● TEXT SECTION

The first delegation happened as early as one month later, November 1999.  It included a UT film student, Heather Courtney, who captured footage that she subsequently edited into a 17-minute documentary.  Zachary thought of the name for the group, “Austin Tan Cerca de La Frontera,” or “Austin So Close to the Border.”  One not-so-obvious meaning is that the name paraphrases a saying by Porfirio Diaz, ruler of Mexico from 1876 to 1910, who was pretty much a dictator but who nevertheless had a tendency to say true and pithy aphorisms.  He said, “Poor Mexico, so far from God, so close to the United States.”

From the onset, ATCF and the CFO agreed that the northerners would supply a monthly salary–a living wage–to the CFO to pay one of their full-time organizers.  It has been a struggle for us,  but we have continued to do this since November of 1999. Originally, we paid $420 a month, which compares to a factory salary of $140 to $280 a month.  Eventually, we added an extra $180 to help pay for an enlarged office space that they occupy in Piedras Negras.

● STUDY MATERIAL

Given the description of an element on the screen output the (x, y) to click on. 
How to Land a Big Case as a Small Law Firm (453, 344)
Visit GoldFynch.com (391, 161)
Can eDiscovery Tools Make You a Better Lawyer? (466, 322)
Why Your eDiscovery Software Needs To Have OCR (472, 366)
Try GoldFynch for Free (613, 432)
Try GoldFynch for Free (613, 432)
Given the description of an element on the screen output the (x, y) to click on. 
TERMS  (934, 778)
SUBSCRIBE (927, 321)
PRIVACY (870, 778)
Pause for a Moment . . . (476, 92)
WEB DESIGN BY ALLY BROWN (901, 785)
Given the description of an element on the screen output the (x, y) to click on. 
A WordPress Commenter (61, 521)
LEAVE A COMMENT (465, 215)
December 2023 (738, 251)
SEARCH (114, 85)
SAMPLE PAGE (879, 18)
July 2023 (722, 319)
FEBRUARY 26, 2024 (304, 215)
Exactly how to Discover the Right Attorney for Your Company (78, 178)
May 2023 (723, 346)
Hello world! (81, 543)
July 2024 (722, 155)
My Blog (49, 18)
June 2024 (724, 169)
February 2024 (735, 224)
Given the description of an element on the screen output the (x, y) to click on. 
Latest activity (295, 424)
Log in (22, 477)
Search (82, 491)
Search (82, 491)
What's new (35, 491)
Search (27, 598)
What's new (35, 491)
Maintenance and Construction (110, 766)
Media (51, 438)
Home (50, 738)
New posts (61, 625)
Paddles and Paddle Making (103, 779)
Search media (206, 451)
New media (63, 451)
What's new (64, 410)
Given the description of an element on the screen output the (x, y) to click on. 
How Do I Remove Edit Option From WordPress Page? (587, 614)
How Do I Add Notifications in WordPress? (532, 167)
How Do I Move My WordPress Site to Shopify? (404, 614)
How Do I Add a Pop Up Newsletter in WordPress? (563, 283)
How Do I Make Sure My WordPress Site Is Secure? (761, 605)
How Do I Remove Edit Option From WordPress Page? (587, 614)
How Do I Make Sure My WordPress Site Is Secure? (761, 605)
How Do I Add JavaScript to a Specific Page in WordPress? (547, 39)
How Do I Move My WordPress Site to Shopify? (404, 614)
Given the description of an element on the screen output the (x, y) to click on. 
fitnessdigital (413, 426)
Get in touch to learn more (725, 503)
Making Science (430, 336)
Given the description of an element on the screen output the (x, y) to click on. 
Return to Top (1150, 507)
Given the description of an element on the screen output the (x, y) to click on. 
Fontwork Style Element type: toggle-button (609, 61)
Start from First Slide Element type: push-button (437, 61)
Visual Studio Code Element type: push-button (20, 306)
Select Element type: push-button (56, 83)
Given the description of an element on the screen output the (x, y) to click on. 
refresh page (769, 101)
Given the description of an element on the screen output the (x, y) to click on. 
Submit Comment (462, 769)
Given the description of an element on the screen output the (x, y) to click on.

● REQUIRED TASKS
**1.** Answer these questions about the passage on Austin Tan Cerca de La Frontera:
(a) Who filmed the first delegation in November 1999?
(b) How much did the group originally pay the CFO each month?
(c) What was the extra $180 added to help pay for?
**2.** Resume the passage on Austin Tan Cerca de La Frontera, starting right after its last sentence.

● SET OF ANSWERS
**1.**
(a) Heather Courtney, a UT film student.
(b) $420 a month.
(c) An enlarged office space that the CFO occupies in Piedras Negras.

**2.**
This is the concrete part of our support, but not all we are looking for. In the long view of history, Europe–and then the U.S.–has always coveted the natural resources of Mexico, from gold and silver, to timber to labor, and so relations have been fraught with exploitation, supported by ideologies of racism, manifest destiny, and now neoliberalism.  Given the past, and the differences in culture, language, class, race, and nationality that still exist, it is hard to make relationships of equality between people across the border.

Nevertheless, a human relationship is growing. One way I saw it during this January delegation, which incidentally, is the 11th we have taken, is that the compañeras announced a new six-month campaign of organizing in Alcoa, in a different division than the one that has occupied them for several years and with which they are currently at an impasse.  They said very clearly and they said it twice: “in the new campaign, we will depend on you for support.” We had several discussions about the timing and the form of support we might give, but the important things I saw were that, one, they are including us in their strategizing; and two, the strategizing is being done by new people within their organization.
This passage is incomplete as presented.